Welcome!

Welcome to the blog Co-Designing Publics international research network!

The purpose of this research network is to examine and reveal how publics are co-designed in cities around the world to create a far more equitable, fair and democratic city for all, especially for those people who are marginalised. Design–with its direct engagement in the materiality of urbanism and its inherently creative and transdisciplinary thinking–is singularly poised to discover and articulate such radical imaginaries for the public realm and the city it helps delineate. Our research project, entitled “Co-Designing Publics: [Re]Producing the Public Realm via Informal Urbanisms in Cities of the Global South,” lies at the intersection of two disciplines that the UK Arts and Humanities Research Council [AHRC] funds: design and international development. At this intersection, we investigate the concept of “co-designing publics” to gain a deeper and more nuanced understanding of existing practices as well as to develop future modes of transformative urban practice.

Together, each of the case studies in Bengaluru, Cali, Cape Town, Jakarta, Phnom Penh, and São Paulo contribute insights into what enables or obstructs the co-design of vibrant publics in the public realm of cities. Through this collaborative and interacrtive process, we engage in dialogues to help re-theorise what the public realm constitutes from the perspective of both physical space and political process, and demonstrate how these two perspectives are in fact porous and interdependent. The research aims to make important and influential contributions to the theoretical and empirical literature on urbanism. Such theoretical contributions require new types of empirical evidence and new ways of collecting and analysing that evidence that are both comparative and collaborative, and that simultaneously challenge and enrich dominant EuroAmerican centric perspectives.

In the current era of constant precarity and widespread vulnerability [e.g., COVID-19 pandemic], highly creative processes of addressing urban challenges are increasingly needed. Thus, the co-design of publics through informal urbanisms can be better understood in terms of how such processes actually occur, how they deal with precarity and what their future potential is for designing the transformation of cities. This problematic relates directly to AHRC priorities, by investigating the values which underpin who we are as individuals and how we undertake our responsibility to our society. The problem is that the public is often conceived as either physical or political, when in fact these aspects are porous and interdependent. In addition, the weight of much research and policy responses is inordinately focused on top-down views of design, with insufficient attention paid to the ways in which design is actually a process of everyday experimentation and change at the grassroots level. This project flips that narrative on its head and views design from the bottom up, a perspective that is built into this project’s methodological approach.

Record excerpts:
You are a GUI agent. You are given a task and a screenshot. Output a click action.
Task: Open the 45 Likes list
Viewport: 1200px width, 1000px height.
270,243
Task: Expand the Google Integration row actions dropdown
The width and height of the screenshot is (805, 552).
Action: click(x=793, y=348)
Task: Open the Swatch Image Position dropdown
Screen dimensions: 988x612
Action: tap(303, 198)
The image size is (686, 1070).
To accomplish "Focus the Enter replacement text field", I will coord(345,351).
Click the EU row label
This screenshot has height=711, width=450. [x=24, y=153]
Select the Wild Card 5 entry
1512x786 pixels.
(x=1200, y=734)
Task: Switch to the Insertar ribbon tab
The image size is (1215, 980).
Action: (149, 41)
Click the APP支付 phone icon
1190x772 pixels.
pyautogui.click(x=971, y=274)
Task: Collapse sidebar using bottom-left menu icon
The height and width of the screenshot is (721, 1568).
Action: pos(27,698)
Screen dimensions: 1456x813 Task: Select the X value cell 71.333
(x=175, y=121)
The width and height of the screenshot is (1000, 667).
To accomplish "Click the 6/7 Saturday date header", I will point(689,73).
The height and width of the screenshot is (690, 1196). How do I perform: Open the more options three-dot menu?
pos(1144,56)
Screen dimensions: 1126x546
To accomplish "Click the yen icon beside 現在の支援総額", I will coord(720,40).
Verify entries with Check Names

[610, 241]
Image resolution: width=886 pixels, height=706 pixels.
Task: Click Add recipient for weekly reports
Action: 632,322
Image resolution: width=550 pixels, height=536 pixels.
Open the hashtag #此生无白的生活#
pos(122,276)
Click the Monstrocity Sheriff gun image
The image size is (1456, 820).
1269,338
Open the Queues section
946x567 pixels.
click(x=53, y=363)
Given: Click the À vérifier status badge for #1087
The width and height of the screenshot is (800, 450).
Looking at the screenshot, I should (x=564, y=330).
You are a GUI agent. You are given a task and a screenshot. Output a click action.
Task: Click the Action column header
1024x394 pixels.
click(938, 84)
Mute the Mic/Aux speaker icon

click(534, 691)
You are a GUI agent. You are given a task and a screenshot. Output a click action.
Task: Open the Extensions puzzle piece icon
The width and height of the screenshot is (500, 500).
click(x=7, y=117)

Tasks for this exercise:
A) Summarize the welcome post in three sentences.
B) Return the passage of the welcome post verbatim, starting at "Together, each of" and ending at "EuroAmerican centric perspectives.".

Answers by item number:
A) The Co-Designing Publics research network examines how publics are co-designed in cities around the world to make them more equitable, fair and democratic, especially for marginalized people, and its project sits at the intersection of design and international development, two disciplines funded by the UK Arts and Humanities Research Council. Case studies in Bengaluru, Cali, Cape Town, Jakarta, Phnom Penh and São Paulo feed a collaborative effort to re-theorize the public realm as both physical space and political process and to show that these two perspectives are porous and interdependent. In an era of constant precarity such as the COVID-19 pandemic, the project reverses the usual top-down view of design and treats design as a bottom-up process of everyday experimentation and change at the grassroots level.

B)
Together, each of the case studies in Bengaluru, Cali, Cape Town, Jakarta, Phnom Penh, and São Paulo contribute insights into what enables or obstructs the co-design of vibrant publics in the public realm of cities. Through this collaborative and interacrtive process, we engage in dialogues to help re-theorise what the public realm constitutes from the perspective of both physical space and political process, and demonstrate how these two perspectives are in fact porous and interdependent. The research aims to make important and influential contributions to the theoretical and empirical literature on urbanism. Such theoretical contributions require new types of empirical evidence and new ways of collecting and analysing that evidence that are both comparative and collaborative, and that simultaneously challenge and enrich dominant EuroAmerican centric perspectives.